Однако несмотря на холеру первоапрельская пятница была многолюдной (ее назовут кульминацией всех собраний). Повестку дня назначили самую горячую — свобода книгопечатания, цензура, судопроизводство, освобождение крестьян. Достоевский привез двадцатилетнего юношу В. А. Головинского, участника дуровского кружка, который, впервые попав на пятничное собрание, вступил в горячий спор с Петрашевским «в самых зловредных выражениях»: отстаивал идею немедленного освобождения крестьян и одобрял народное восстание как путь к этой цели.
…Холерный апрель 1849 года придал встречам нервный, лихорадочный ритм: собирались чуть не ежедневно в разных местах, в разном составе, по двое и по трое, но с одной и той же целью. 2 апреля — обед у Спешнева, где Григорьев читал свое сочинение «Солдатская беседа» (страшные картины полного бесправия солдат, сцена избиения солдат самим царем). 7 апреля — вечер у Дурова, где Ф. М., порицая статью Григорьева, пытался объяснить, что их встречи примут преступное направление, если они будут читать статьи преступного содержания и рассуждать о преступных способах распространения мыслей; призывал остановиться, не сделать из простого удовольствия видеть друг друга «вещи преступной»66. В тот же день на квартире бывшего лицеиста А. И. Европеуса — обед в честь дня рождения Фурье (из Парижа был выписан портрет кумира, участвовало 11 человек, звучали речи с призывами к разрушению государств). 15 апреля — Достоевский читал письмо Белинского Гоголю на пятничном собрании, 22-го — опять собрание у Петрашевского.
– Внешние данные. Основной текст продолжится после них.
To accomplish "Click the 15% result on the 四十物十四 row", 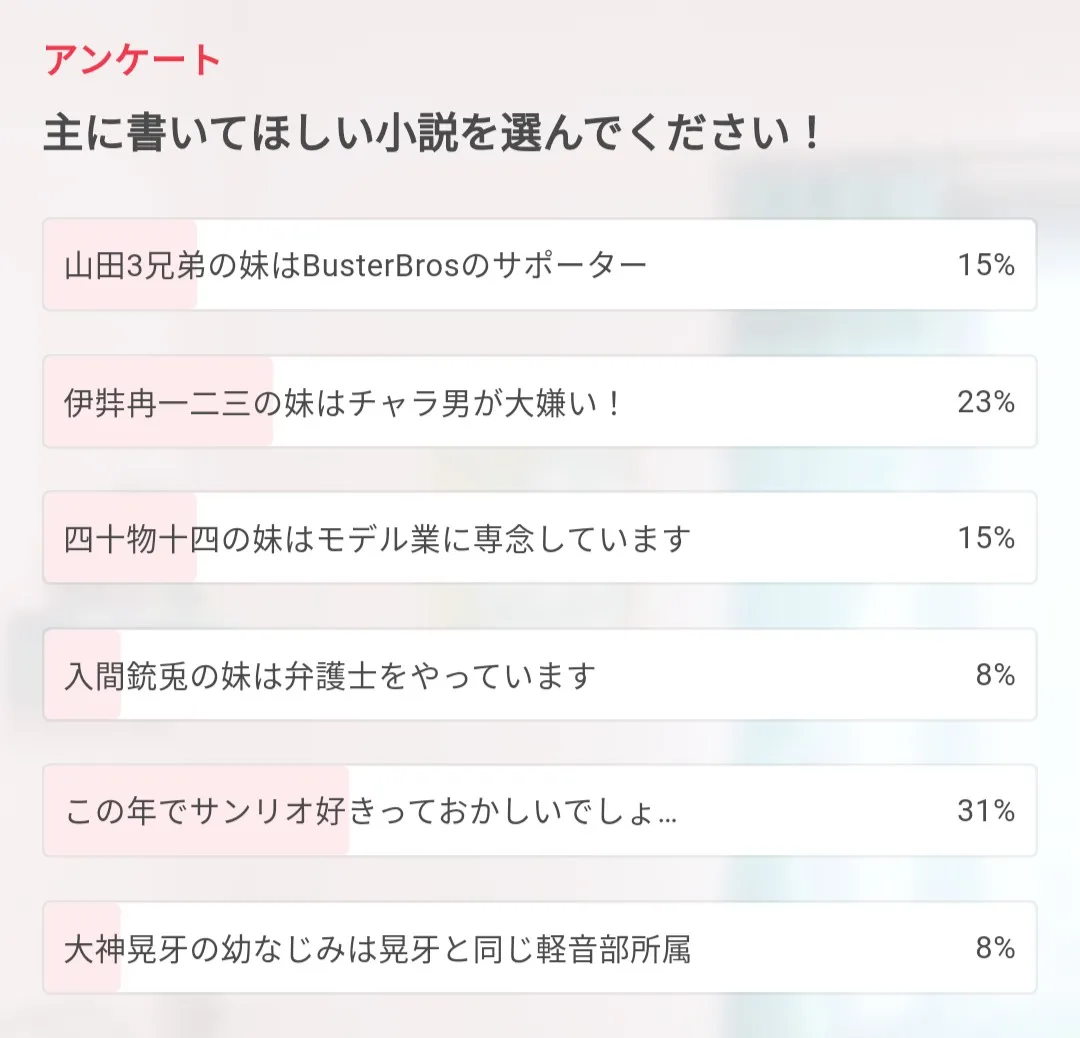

Поздний вечер и полночи с 22 на 23 апреля Достоевский провел у Григорьева и, должно быть, рассуждал с ним не о своей «Неточке Незвановой», которую никак не успевал закончить, а о «безумном творении» Григорьева «Солдатская беседа», оставившем впечатление до того слабое и ничтожное, что
«Преступное вкралось незаметно» — и каждый новый день гнилого холерного апреля лишь добавлял к составу преступления новые отягчающие подробности. Часы отсчитывали последние минуты свободы.